The Client must ensure all personal data shared complies with PDPA requirements.
13. Data Protection
- We use secure cloud-based services but cannot guarantee absolute security.
- Both Parties must implement strong password and cybersecurity measures.
14. Intellectual Property
- Intellectual property created during the engagement remains Maximus.sg’s until full payment is received.
- Upon payment, ownership transfers to the Client where specified.

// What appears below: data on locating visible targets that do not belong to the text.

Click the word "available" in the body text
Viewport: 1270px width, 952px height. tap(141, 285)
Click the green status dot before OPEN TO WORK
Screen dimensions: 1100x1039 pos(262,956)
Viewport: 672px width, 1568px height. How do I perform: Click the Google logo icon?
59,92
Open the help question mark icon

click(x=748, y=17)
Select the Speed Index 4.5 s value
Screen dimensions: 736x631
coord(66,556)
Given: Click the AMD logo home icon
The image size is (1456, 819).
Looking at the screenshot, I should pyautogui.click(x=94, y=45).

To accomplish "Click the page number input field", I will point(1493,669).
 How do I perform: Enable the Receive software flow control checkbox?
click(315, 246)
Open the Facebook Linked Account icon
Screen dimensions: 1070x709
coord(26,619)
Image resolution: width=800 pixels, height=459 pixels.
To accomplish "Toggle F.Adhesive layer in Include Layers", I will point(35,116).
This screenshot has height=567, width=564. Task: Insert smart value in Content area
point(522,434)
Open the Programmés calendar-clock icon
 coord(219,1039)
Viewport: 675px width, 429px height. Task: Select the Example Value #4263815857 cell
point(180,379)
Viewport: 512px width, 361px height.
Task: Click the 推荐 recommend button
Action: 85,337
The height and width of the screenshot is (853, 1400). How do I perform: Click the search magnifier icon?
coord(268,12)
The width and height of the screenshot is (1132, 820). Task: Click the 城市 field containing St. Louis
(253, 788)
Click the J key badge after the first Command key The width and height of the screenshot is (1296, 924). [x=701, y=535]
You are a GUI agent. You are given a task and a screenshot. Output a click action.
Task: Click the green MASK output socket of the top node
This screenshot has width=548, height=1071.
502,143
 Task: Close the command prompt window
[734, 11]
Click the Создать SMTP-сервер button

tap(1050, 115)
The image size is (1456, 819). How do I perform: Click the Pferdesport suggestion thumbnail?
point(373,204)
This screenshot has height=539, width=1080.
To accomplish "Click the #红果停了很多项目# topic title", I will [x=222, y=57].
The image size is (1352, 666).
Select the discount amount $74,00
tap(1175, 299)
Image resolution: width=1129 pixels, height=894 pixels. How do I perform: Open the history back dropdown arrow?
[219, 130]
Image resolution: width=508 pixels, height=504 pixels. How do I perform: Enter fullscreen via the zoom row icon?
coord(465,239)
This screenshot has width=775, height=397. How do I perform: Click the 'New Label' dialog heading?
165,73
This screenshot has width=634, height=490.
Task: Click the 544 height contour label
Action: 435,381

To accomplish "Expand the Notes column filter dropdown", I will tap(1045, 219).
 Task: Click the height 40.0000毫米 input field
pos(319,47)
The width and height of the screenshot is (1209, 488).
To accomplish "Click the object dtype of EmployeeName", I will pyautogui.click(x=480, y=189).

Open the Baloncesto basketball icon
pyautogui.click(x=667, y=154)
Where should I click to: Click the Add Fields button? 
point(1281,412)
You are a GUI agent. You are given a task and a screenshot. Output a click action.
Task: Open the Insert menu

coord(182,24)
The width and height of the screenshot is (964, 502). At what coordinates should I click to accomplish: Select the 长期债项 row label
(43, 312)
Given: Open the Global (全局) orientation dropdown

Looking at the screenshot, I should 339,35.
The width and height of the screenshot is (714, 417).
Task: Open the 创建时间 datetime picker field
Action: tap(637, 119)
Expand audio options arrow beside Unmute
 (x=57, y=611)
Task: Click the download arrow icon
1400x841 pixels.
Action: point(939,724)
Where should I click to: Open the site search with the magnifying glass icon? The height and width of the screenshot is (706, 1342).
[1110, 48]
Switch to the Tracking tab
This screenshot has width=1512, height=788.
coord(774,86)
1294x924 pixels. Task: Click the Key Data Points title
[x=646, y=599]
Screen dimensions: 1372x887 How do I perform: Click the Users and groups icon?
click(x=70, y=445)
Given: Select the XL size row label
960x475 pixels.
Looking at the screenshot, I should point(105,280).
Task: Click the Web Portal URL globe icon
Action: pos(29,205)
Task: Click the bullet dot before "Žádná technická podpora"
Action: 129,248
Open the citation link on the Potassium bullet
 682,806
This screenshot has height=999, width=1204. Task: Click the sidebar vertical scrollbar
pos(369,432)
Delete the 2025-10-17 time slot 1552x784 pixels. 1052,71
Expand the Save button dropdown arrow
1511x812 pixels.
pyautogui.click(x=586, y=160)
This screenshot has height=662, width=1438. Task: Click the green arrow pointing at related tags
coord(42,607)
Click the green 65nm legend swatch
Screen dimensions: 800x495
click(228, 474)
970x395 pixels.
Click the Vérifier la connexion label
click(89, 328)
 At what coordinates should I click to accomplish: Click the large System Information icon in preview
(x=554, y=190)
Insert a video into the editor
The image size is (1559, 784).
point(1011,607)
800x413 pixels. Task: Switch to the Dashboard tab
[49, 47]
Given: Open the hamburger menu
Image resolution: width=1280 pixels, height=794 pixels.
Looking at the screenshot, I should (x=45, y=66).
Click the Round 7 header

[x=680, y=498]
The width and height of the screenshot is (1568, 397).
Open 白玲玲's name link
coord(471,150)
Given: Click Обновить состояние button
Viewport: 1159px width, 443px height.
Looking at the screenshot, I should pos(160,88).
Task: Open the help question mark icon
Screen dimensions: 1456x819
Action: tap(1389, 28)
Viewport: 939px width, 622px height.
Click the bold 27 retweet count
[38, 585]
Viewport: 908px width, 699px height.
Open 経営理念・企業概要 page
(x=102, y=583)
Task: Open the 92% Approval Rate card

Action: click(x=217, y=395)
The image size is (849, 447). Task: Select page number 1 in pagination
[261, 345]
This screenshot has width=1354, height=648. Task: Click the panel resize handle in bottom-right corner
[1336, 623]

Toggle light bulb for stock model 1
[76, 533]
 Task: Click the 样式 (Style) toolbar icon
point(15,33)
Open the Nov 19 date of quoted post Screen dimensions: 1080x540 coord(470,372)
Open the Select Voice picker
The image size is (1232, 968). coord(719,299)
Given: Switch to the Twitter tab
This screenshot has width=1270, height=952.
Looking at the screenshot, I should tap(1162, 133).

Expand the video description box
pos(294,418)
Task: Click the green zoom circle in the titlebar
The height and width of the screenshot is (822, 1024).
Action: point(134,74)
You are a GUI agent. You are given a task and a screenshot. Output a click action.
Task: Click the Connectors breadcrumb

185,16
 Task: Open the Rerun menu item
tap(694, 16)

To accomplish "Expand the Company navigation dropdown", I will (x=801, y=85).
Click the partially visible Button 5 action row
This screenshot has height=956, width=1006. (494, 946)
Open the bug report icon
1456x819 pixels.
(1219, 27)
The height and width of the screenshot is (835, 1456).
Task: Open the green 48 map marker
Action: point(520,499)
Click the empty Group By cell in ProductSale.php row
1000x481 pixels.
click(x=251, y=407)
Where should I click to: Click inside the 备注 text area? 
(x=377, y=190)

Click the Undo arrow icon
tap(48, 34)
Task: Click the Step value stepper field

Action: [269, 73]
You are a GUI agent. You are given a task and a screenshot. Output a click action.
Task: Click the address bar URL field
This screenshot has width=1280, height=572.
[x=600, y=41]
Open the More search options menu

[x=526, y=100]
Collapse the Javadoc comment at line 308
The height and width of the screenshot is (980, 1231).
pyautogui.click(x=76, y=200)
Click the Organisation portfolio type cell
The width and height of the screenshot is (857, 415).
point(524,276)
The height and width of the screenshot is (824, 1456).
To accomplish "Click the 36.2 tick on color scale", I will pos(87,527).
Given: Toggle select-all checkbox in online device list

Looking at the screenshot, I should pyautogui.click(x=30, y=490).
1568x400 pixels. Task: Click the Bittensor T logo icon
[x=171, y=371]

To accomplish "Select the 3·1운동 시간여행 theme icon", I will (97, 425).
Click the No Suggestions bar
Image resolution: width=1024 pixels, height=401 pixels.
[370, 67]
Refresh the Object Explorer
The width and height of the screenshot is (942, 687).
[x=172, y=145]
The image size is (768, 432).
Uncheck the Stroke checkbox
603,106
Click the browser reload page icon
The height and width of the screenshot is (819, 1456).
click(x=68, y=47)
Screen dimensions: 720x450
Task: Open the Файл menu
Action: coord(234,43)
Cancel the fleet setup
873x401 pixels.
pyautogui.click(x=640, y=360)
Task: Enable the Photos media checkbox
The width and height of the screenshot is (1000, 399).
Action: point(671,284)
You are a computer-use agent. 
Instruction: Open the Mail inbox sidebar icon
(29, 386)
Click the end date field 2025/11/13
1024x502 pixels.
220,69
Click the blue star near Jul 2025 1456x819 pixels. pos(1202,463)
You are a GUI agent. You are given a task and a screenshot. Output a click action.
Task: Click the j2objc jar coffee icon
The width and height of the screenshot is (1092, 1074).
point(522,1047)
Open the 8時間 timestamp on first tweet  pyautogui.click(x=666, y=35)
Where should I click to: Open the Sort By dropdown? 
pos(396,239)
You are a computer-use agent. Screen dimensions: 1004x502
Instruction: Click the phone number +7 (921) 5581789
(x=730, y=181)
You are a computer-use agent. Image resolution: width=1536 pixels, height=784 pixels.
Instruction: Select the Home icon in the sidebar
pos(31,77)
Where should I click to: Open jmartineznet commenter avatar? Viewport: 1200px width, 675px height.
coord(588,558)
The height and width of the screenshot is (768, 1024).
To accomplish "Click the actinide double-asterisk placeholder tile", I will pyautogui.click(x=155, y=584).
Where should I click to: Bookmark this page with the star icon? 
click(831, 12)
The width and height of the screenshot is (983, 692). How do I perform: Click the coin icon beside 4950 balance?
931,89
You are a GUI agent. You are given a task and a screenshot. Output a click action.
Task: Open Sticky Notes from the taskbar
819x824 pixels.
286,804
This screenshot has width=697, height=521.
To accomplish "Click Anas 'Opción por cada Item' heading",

15. Employees, Contractors & Third Parties
Maximus.sg may engage third parties, and all confidentiality and quality obligations still apply.
16. Compliments & Complaints
- Compliments may be used for marketing unless otherwise requested.
- Complaints will be investigated promptly.
- Unresolved matters may proceed to mediation before court action.
17. Limitation of Liability
- Liability is limited to the value of the Agreement or as required by law.
- Indirect or consequential losses are excluded to the fullest extent permitted.
18. Cancellations & Terminations
Client-Initiated Cancellation
- 7 days’ written notice required.
- Unused time in packages can be rescheduled within 30 days; after that, it is forfeited.
- Less than 7 days’ notice or cancellation after commencement — payment due for work completed plus any third-party costs.
- Third-party vendor fees are subject to vendor policy.
- No refund for deliverables already in progress.
Termination by the Client
- 30 days’ written notice required.
- All work up to termination remains payable.
- Without notice — cancellation fee of 50% of remaining fees or unused block value.
Termination by Maximus.sg
- Immediate termination if payment is overdue, confidentiality is breached, false information is provided, or illegal/unethical requests are made.
- With notice — 7 days’ written notice; unused prepaid services refunded (less completed work and costs).
- Services may be suspended/terminated for events beyond control (force majeure).
Effects of Termination:
Client remains liable for services rendered and expenses incurred.
Confidential information and IP must be returned or deleted, except for legal obligations.
Key clauses (confidentiality, IP, data protection, liability, dispute resolution) survive termination.
19. Force Majeure
Neither Party is liable for delays or failures caused by events beyond reasonable control, including natural disasters, pandemics, cyberattacks, or government restrictions.